======== Textauszug

Wieviel Prozent Ihres Umsatzes machen Sie eigentlich mit Ihren firmenspezifischen Spezialdosenangeboten?

Gebäckmischungen sind gleichbedeutend mit der Präsentation edler Vielfalt und deshalb strategisch wichtig. Dabei sind saisonale Geschenkformate oder kundenindividuelle Spezialangebote von besonderer Bedeutung. Über konkrete Zahlen spricht man bei uns nicht.

Ihr Oltener Konkurrent Wernli hat mit private label Exporten zu Aldi Deutschland kein glückliches Händchen gehabt. Wie „giftig“ ist das Geschäft mit hard discountern?

Kambly bewegt sich aufgrund der Strategie und der Positionierung nicht in diesem Feld. Aus den schlanken Strukturen, den einfachen Abläufen und der minimalen Sortimentsbreite bei höchster Rotation lässt sich ableiten, dass es sich hier um ein äusserst kompetitives Umfeld handelt.

Kamblys Ziel ist es, zwei Drittel des Umsatzes im Export zu machen. Wann denken Sie, wird es so weit sein?

Unsere Vision heisst, die weltweit führende Marke im Premium-Gebäck zu sein. In dem Sinne ist das Ziel vor Augen. Die Erreichbarkeit hängt von vielen verschiedenen, teilweise exogenen Einflüssen ab. Als Eigentümer-geführte Familienunternehmung in der dritten Generation ist der Weg das Ziel.

================

■ Aufgabenstellung
1. Welche Vision nennt das Interview über Kambly für das Unternehmen?
2. Setze das Interview über Kambly im Anschluss an seinen letzten Satz fort.

======== Vorliegendes Material

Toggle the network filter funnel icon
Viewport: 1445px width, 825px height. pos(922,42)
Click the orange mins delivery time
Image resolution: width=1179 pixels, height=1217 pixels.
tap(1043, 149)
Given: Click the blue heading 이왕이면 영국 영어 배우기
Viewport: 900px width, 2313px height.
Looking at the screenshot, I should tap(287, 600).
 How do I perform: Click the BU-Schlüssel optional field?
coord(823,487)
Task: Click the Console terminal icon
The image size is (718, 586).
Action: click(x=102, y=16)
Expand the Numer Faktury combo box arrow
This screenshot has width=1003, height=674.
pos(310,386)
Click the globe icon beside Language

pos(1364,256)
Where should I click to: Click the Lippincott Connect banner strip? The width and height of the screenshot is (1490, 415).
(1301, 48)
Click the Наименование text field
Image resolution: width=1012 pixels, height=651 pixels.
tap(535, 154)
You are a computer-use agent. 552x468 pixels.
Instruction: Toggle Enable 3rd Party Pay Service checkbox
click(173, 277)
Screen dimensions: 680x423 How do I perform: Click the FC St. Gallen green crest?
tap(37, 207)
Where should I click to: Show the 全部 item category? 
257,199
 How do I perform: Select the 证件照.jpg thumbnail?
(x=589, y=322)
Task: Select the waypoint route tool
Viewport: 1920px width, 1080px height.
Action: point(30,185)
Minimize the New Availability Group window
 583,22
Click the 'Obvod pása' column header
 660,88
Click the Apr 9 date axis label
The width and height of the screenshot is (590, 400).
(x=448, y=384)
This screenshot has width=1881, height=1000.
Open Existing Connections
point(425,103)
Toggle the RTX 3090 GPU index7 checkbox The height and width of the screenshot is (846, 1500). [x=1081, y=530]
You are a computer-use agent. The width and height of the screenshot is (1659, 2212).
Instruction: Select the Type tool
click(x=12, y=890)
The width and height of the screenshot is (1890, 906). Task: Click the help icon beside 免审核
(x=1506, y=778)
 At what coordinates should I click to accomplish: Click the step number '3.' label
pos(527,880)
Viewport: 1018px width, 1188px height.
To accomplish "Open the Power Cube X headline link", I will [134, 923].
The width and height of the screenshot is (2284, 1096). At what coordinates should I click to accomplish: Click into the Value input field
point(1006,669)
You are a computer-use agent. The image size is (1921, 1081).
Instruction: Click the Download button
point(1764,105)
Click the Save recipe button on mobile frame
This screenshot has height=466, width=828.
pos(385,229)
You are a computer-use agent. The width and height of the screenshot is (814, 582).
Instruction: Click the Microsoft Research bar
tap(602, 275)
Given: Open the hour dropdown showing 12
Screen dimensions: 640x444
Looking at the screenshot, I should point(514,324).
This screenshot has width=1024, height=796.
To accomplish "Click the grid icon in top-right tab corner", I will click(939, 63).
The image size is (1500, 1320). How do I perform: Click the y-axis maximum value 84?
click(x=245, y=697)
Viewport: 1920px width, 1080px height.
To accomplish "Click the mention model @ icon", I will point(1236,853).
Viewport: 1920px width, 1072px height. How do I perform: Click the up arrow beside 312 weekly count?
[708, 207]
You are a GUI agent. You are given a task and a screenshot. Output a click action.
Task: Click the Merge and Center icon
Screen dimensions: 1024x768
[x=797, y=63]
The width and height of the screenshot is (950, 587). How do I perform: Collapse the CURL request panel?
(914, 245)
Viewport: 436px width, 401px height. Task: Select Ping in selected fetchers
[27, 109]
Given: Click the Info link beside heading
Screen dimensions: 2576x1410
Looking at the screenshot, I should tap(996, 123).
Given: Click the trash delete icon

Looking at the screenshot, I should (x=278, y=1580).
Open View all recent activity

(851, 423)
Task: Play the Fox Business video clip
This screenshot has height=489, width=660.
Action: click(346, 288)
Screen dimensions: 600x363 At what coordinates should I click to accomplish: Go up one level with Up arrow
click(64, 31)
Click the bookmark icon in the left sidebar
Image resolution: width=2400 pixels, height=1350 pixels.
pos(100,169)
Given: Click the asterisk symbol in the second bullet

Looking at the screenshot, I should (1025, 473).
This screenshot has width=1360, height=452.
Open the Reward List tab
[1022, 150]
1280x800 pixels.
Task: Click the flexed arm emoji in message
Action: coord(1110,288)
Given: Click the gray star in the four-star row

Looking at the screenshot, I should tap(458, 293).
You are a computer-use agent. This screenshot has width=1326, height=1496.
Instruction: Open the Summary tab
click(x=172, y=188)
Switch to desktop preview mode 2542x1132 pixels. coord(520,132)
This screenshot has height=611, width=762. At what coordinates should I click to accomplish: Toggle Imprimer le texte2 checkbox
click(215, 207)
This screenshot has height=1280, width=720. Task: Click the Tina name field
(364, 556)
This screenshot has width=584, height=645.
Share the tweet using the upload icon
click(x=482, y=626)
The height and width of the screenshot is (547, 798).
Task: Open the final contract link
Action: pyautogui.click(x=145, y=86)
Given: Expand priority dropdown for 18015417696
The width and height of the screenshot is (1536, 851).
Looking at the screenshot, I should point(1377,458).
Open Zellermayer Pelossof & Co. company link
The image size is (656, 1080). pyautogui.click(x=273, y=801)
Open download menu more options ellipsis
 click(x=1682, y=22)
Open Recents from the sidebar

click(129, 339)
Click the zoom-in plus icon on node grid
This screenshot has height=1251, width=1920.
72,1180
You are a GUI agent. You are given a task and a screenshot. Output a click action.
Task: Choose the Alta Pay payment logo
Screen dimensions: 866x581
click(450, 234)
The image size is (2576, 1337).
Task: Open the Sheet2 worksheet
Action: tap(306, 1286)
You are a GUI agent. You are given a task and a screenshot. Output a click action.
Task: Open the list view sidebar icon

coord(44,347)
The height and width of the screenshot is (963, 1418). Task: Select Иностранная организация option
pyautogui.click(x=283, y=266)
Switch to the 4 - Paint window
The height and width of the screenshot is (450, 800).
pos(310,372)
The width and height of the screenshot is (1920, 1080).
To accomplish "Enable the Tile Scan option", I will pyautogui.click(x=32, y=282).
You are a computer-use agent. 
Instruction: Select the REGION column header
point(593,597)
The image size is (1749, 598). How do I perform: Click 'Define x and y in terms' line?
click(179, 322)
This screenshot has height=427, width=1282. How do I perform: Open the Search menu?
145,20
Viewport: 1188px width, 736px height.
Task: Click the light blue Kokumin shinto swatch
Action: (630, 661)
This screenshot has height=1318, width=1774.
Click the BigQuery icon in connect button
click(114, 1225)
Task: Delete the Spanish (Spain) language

================

■ Die Antworten
1. Kambly will die weltweit führende Marke im Premium-Gebäck sein.

2.
Zur Person:
Hans-Martin Wahlen, geb. 1961, wohnt in Hilterfingen, ist verheiratet und hat zwei Söhne. Er startete seine Karriere in der Lebensmittelindustrie als Einkaufsleiter bei ToniLait (1993-1995). Von 1996 – 1999 war er bei Toni Milch, Ostermundigen, Standortleiter im Produktionsbetrieb. 2000 leitete er die Gossauer Produktionsbetriebe von Swiss Dairy Food, ehe er 2001 zu Kambly wechselte, wo er bis 2006 als Mitglied der Geschäftsleitung und Stellvertreter des CEO ebenfalls der Produktion vorstand. Seit 2006 ist er Vorsitzender der Geschäftsleitung und seit 2011 auch Delegierter des Verwaltungsrates.

Zum Unternehmen:
Kambly ist mit 435 Mitarbeitern der umsatzstärkste Gebäckhersteller und führende Exporteur der Schweiz und in Frankreich die führende Marke im Premium-Segment. Gut die Hälfte des konsolidierten Umsatzes von über 160 Millionen Franken erfolgt im Ausland. Kambly ist in über 50 Ländern auf allen 5 Kontinenten vertreten und gilt im Premium-Segment edlen Feingebäcks weltweit als Qualitäts- und Innovationsführer.